## What needs to be done
Every line below should be repeated exactly as written.

Saved entries
-------------------------
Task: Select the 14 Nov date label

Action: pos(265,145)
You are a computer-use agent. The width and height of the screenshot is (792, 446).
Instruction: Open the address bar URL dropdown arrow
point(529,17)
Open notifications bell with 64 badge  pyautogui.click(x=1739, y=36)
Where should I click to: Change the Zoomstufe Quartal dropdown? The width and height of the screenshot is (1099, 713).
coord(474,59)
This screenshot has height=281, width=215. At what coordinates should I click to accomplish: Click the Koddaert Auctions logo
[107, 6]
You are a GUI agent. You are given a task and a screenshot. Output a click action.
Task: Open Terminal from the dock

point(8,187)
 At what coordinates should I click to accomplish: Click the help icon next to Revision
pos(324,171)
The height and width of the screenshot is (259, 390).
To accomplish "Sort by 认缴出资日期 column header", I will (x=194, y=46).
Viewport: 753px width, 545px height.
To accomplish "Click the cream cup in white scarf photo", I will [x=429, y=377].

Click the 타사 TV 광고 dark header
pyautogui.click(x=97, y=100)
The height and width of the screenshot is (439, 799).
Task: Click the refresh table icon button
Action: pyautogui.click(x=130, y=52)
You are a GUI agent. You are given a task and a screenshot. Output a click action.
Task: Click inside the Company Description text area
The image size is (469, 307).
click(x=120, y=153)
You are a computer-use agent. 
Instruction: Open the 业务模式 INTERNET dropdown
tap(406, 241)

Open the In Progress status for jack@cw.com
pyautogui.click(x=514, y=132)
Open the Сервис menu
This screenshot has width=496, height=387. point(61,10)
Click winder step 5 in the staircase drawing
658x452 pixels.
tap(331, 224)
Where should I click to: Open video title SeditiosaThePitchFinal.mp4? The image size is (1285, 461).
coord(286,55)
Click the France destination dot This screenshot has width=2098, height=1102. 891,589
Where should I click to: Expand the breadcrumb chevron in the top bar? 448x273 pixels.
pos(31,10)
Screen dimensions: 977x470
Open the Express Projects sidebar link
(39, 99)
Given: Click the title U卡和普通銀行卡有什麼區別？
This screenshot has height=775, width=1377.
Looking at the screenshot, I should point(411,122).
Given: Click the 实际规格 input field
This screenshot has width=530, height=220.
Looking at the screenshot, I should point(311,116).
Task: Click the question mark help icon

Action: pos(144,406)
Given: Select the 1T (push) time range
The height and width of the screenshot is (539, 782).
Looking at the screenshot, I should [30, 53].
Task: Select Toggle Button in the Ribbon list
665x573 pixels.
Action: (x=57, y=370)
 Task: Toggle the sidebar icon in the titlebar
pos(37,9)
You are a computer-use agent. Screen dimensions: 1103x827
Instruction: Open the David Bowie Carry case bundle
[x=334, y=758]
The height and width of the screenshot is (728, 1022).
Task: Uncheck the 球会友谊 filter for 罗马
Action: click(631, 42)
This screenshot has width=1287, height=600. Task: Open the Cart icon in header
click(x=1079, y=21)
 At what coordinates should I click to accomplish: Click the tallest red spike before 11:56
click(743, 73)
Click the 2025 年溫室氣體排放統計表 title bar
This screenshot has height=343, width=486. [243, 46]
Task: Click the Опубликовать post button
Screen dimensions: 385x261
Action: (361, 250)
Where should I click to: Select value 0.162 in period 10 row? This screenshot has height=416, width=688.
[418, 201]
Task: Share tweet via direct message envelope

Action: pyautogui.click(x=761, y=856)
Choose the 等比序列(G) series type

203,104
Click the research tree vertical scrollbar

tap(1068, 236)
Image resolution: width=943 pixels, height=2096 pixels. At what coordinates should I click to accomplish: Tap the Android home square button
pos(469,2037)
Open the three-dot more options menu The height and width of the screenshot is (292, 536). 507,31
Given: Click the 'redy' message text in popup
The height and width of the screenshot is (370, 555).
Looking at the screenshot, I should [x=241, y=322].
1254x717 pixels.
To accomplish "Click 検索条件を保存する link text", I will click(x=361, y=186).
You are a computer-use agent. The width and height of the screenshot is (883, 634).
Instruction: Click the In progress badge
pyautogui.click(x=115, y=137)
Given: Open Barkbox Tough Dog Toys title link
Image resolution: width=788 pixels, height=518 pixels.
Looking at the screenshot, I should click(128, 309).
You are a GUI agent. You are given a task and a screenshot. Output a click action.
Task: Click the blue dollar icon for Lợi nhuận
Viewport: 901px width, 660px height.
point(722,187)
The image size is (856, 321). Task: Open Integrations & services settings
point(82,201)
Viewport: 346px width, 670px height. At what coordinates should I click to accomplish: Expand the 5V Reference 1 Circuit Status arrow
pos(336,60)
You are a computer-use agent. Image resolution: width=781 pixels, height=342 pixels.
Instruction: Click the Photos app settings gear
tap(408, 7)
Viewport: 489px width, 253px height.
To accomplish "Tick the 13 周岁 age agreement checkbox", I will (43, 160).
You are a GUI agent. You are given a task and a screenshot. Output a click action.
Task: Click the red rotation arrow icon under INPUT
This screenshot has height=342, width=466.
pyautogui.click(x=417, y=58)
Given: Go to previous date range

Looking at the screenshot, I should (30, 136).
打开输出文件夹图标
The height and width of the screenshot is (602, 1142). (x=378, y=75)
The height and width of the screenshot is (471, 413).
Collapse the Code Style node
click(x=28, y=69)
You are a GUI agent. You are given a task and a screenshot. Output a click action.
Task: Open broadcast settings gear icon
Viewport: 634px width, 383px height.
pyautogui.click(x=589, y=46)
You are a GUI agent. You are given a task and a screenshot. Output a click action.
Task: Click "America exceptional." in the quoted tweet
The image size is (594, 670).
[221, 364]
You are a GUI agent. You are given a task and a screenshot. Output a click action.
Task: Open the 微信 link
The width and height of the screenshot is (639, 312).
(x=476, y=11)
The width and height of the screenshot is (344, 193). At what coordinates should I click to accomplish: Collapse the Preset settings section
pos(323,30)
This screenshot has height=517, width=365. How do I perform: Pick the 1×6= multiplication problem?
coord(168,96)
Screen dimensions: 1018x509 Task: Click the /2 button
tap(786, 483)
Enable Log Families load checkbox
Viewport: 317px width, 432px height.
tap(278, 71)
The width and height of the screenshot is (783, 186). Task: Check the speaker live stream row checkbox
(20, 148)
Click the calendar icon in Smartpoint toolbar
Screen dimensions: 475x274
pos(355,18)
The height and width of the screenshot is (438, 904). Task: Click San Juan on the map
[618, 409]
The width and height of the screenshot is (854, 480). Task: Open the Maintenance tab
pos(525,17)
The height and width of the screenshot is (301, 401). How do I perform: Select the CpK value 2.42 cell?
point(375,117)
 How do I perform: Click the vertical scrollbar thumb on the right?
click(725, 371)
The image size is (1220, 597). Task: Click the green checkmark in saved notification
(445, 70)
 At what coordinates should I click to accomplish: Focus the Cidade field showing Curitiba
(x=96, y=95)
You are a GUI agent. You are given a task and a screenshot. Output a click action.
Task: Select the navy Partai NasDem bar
-------------------------
## Written answer
Task: Select the 14 Nov date label

Action: pos(265,145)
You are a computer-use agent. The width and height of the screenshot is (792, 446).
Instruction: Open the address bar URL dropdown arrow
point(529,17)
Open notifications bell with 64 badge  pyautogui.click(x=1739, y=36)
Where should I click to: Change the Zoomstufe Quartal dropdown? The width and height of the screenshot is (1099, 713).
coord(474,59)
This screenshot has height=281, width=215. At what coordinates should I click to accomplish: Click the Koddaert Auctions logo
[107, 6]
You are a GUI agent. You are given a task and a screenshot. Output a click action.
Task: Open Terminal from the dock

point(8,187)
 At what coordinates should I click to accomplish: Click the help icon next to Revision
pos(324,171)
The height and width of the screenshot is (259, 390).
To accomplish "Sort by 认缴出资日期 column header", I will (x=194, y=46).
Viewport: 753px width, 545px height.
To accomplish "Click the cream cup in white scarf photo", I will [x=429, y=377].

Click the 타사 TV 광고 dark header
pyautogui.click(x=97, y=100)
The height and width of the screenshot is (439, 799).
Task: Click the refresh table icon button
Action: pyautogui.click(x=130, y=52)
You are a GUI agent. You are given a task and a screenshot. Output a click action.
Task: Click inside the Company Description text area
The image size is (469, 307).
click(x=120, y=153)
You are a computer-use agent. 
Instruction: Open the 业务模式 INTERNET dropdown
tap(406, 241)

Open the In Progress status for jack@cw.com
pyautogui.click(x=514, y=132)
Open the Сервис menu
This screenshot has width=496, height=387. point(61,10)
Click winder step 5 in the staircase drawing
658x452 pixels.
tap(331, 224)
Where should I click to: Open video title SeditiosaThePitchFinal.mp4? The image size is (1285, 461).
coord(286,55)
Click the France destination dot This screenshot has width=2098, height=1102. 891,589
Where should I click to: Expand the breadcrumb chevron in the top bar? 448x273 pixels.
pos(31,10)
Screen dimensions: 977x470
Open the Express Projects sidebar link
(39, 99)
Given: Click the title U卡和普通銀行卡有什麼區別？
This screenshot has height=775, width=1377.
Looking at the screenshot, I should point(411,122).
Given: Click the 实际规格 input field
This screenshot has width=530, height=220.
Looking at the screenshot, I should point(311,116).
Task: Click the question mark help icon

Action: pos(144,406)
Given: Select the 1T (push) time range
The height and width of the screenshot is (539, 782).
Looking at the screenshot, I should [30, 53].
Task: Select Toggle Button in the Ribbon list
665x573 pixels.
Action: (x=57, y=370)
 Task: Toggle the sidebar icon in the titlebar
pos(37,9)
You are a computer-use agent. Screen dimensions: 1103x827
Instruction: Open the David Bowie Carry case bundle
[x=334, y=758]
The height and width of the screenshot is (728, 1022).
Task: Uncheck the 球会友谊 filter for 罗马
Action: click(631, 42)
This screenshot has width=1287, height=600. Task: Open the Cart icon in header
click(x=1079, y=21)
 At what coordinates should I click to accomplish: Click the tallest red spike before 11:56
click(743, 73)
Click the 2025 年溫室氣體排放統計表 title bar
This screenshot has height=343, width=486. [243, 46]
Task: Click the Опубликовать post button
Screen dimensions: 385x261
Action: (361, 250)
Where should I click to: Select value 0.162 in period 10 row? This screenshot has height=416, width=688.
[418, 201]
Task: Share tweet via direct message envelope

Action: pyautogui.click(x=761, y=856)
Choose the 等比序列(G) series type

203,104
Click the research tree vertical scrollbar

tap(1068, 236)
Image resolution: width=943 pixels, height=2096 pixels. At what coordinates should I click to accomplish: Tap the Android home square button
pos(469,2037)
Open the three-dot more options menu The height and width of the screenshot is (292, 536). 507,31
Given: Click the 'redy' message text in popup
The height and width of the screenshot is (370, 555).
Looking at the screenshot, I should [x=241, y=322].
1254x717 pixels.
To accomplish "Click 検索条件を保存する link text", I will click(x=361, y=186).
You are a computer-use agent. The width and height of the screenshot is (883, 634).
Instruction: Click the In progress badge
pyautogui.click(x=115, y=137)
Given: Open Barkbox Tough Dog Toys title link
Image resolution: width=788 pixels, height=518 pixels.
Looking at the screenshot, I should click(128, 309).
You are a GUI agent. You are given a task and a screenshot. Output a click action.
Task: Click the blue dollar icon for Lợi nhuận
Viewport: 901px width, 660px height.
point(722,187)
The image size is (856, 321). Task: Open Integrations & services settings
point(82,201)
Viewport: 346px width, 670px height. At what coordinates should I click to accomplish: Expand the 5V Reference 1 Circuit Status arrow
pos(336,60)
You are a computer-use agent. Image resolution: width=781 pixels, height=342 pixels.
Instruction: Click the Photos app settings gear
tap(408, 7)
Viewport: 489px width, 253px height.
To accomplish "Tick the 13 周岁 age agreement checkbox", I will (43, 160).
You are a GUI agent. You are given a task and a screenshot. Output a click action.
Task: Click the red rotation arrow icon under INPUT
This screenshot has height=342, width=466.
pyautogui.click(x=417, y=58)
Given: Go to previous date range

Looking at the screenshot, I should (30, 136).
打开输出文件夹图标
The height and width of the screenshot is (602, 1142). (x=378, y=75)
The height and width of the screenshot is (471, 413).
Collapse the Code Style node
click(x=28, y=69)
You are a GUI agent. You are given a task and a screenshot. Output a click action.
Task: Open broadcast settings gear icon
Viewport: 634px width, 383px height.
pyautogui.click(x=589, y=46)
You are a GUI agent. You are given a task and a screenshot. Output a click action.
Task: Click "America exceptional." in the quoted tweet
The image size is (594, 670).
[221, 364]
You are a GUI agent. You are given a task and a screenshot. Output a click action.
Task: Open the 微信 link
The width and height of the screenshot is (639, 312).
(x=476, y=11)
The width and height of the screenshot is (344, 193). At what coordinates should I click to accomplish: Collapse the Preset settings section
pos(323,30)
This screenshot has height=517, width=365. How do I perform: Pick the 1×6= multiplication problem?
coord(168,96)
Screen dimensions: 1018x509 Task: Click the /2 button
tap(786, 483)
Enable Log Families load checkbox
Viewport: 317px width, 432px height.
tap(278, 71)
The width and height of the screenshot is (783, 186). Task: Check the speaker live stream row checkbox
(20, 148)
Click the calendar icon in Smartpoint toolbar
Screen dimensions: 475x274
pos(355,18)
The height and width of the screenshot is (438, 904). Task: Click San Juan on the map
[618, 409]
The width and height of the screenshot is (854, 480). Task: Open the Maintenance tab
pos(525,17)
The height and width of the screenshot is (301, 401). How do I perform: Select the CpK value 2.42 cell?
point(375,117)
 How do I perform: Click the vertical scrollbar thumb on the right?
click(725, 371)
The image size is (1220, 597). Task: Click the green checkmark in saved notification
(445, 70)
 At what coordinates should I click to accomplish: Focus the Cidade field showing Curitiba
(x=96, y=95)
You are a GUI agent. You are given a task and a screenshot. Output a click action.
Task: Select the navy Partai NasDem bar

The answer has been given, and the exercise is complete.